I was kidding.  I take kids scalloping every year.  Most fisherman fuss about the added traffic.  Most shop owners down there smile like crazy.


----------



## shakey gizzard (Jun 20, 2011)

Sooooo , nobodys gunna hook me up?


----------



## Hit-n-Miss (Jun 20, 2011)

shakey gizzard said:


> Sooooo , nobodys gunna hook me up?


St Joe bay is closest to PCB. If I'm not mistaken you cant harvest them past mexico beach to the west.


----------



## shakey gizzard (Jun 20, 2011)

Hit-n-Miss said:


> St Joe bay is closest to PCB. If I'm not mistaken you cant harvest them past mexico beach to the west.



Thanx!

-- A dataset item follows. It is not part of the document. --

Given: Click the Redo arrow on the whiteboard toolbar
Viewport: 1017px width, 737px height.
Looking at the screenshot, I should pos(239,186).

I did a little research and Ill have to pass on St Andrews Bay. Hopefully they'll be able to clean it up!


----------



## Parker Phoenix (Jun 20, 2011)

Steinhatchee is the place you need to be. The SeaHag will hook you up with all you need.


----------



## Shine Runner (Jun 21, 2011)

Hit-n-Miss said:


> Granted there a lot more idiots among scallopers, but there are a lot of idiot fishermen that make you want to cuss in front of your kids too.



+1



Hit-n-Miss said:


> Scallopers are notoriously late risers. So I get there at daylight to get a parking space and to fish a while before getting in to scallop. Then I get back to the ramp by around 3:00 to beat the crowd pulling out.




+1

I may hold off a few weeks before going to let some of them get it out of their system.  Was down last weekend and it was pretty decent.  Trout bite was off for us, but the kids had a ball swimming at the sand bar.   Have heard the marine patrol is gearing up for the entire scallop season to try and avoid some of the previous problems.  They were already checking this past weekend.


----------



## Hit-n-Miss (Jun 22, 2011)

The scallop counts are in.The FWC has now posted the 2011 scallop count and it looks like it is going to be a great season in Steinhatchee with a population count of 137 as compared to last year at 54. The count listed below is for a 600sq meter area and compares to the 2010 count

2011 / 2010

Hernando 137 / 32 
Homosassa 37 / 77 
Steinhatchee 136 / 54
St. Marks 19 / 5
St. Joesph 154 / 154 

I hear that the new boat ramp in Steinhatchee should be open by July 1st which will help on the congestion that has been experienced in the past.gwillis 

Posts: 9
Joined: Mon Jun 25, 2007 - 8:58
Location: Tifton GA 
Private messageE-mail gwillis


----------



## 4HAND (Jun 22, 2011)

If it's where I think it is (just upriver from Roy's restaurant) they've still got a lot of work to do. 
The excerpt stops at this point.